What’s the aim?
Visual timetables, schedules and routines help you to communicate to your child when activities or events will occur throughout the day or week. This helps them to understand what they are doing and when and can significantly reduce anxiety and related behaviours that may occur when these things are not made clear or certain.
What to do – using the TomTag 4 P’s approach
- Does your child understand the idea of an activity sequence? If you need to work on this first, read the TomTag First-Then-Next guide for advice on how introduce this idea.
- Decide which activities for the day or part of the day you want to show. Worried about challenging behaviour? Try starting with activities that your child usually does successfully and willingly!
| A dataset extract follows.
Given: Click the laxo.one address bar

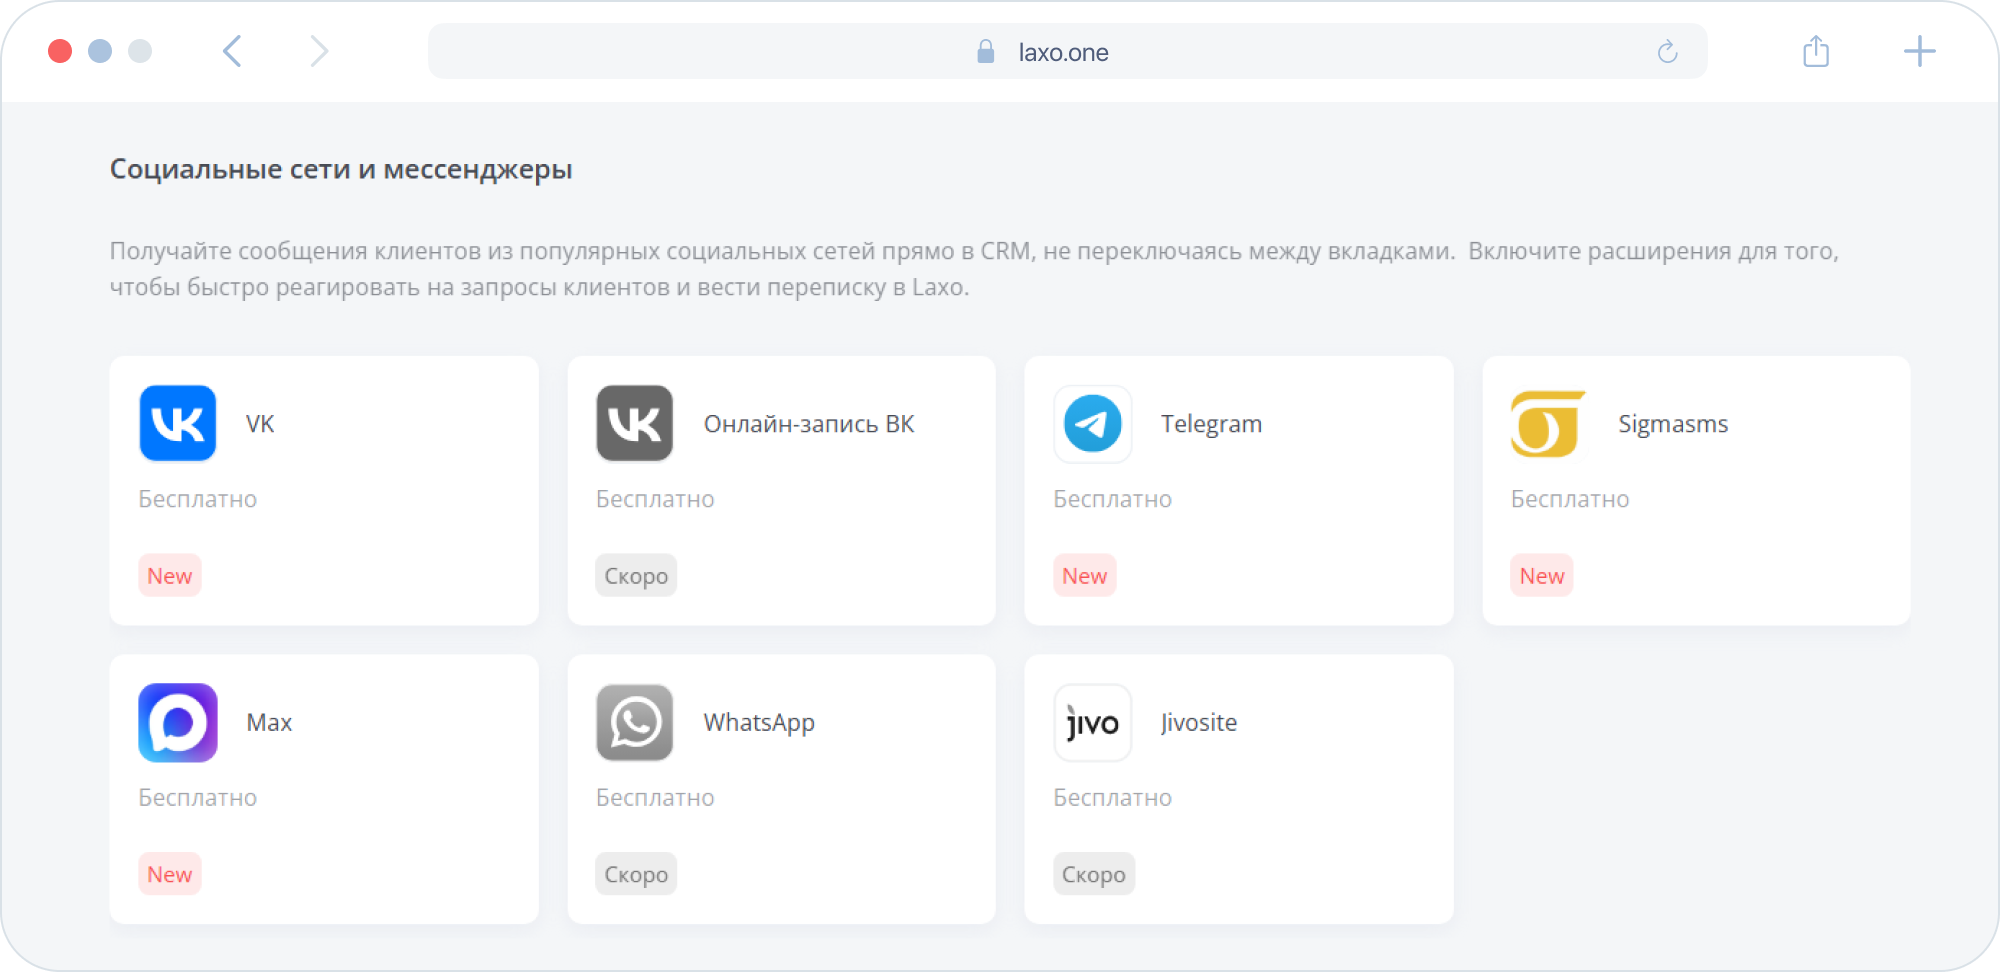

- Choose appropriate symbols to show the activities you have identified. Use the blank stickers to make your own drawings if you can’t see the activity you want.
- Build up an activity sequence in a TomTag tag using these symbols to show the activities you want to happen, or that will occur, and in what order.
- Aim to involve your child with the preparation of the tag. Many children love stickers and the action of clicking the buttons into place. Helping prepare their tag gives them a sense of ownership and may motivate them to use it. This is also a great time to talk with them about how and why their TomTag will help.
- Decide where is the best place to put TomTag so that it is easily seen by your child before they start the first activity. Do you want them to carry it or fix it to a permanent place like the fridge or a wall? It must be easily visible to your child during the rest of the activities.
- Cue your child with a brief verbal instruction when it’s time for an activity to begin e.g. “Check your TomTag”.
- Gently guide them to look at their TomTag or place it in their hand and prompt them to point to the next activity symbol
- Use the least amount of words and describe what the activity is, e.g. “Get dressed”.
- Help your child do the activity or model how to do it. If they are finding an individual activity too difficult, set up a separate and more detailed skill prompt TomTag to teach it. Read the Daily Living Skills guide for more information about how to do this.
- Show them how to turn over the button on their tag once they have completed the activity.
- Praise your child for completing the activity
- Cue them to check their TomTag again so that they can move smoothly onto the next activity
- If challenging behaviour occurs, focus on the activity not the behaviour.
- Keep prompting, praising and be patient!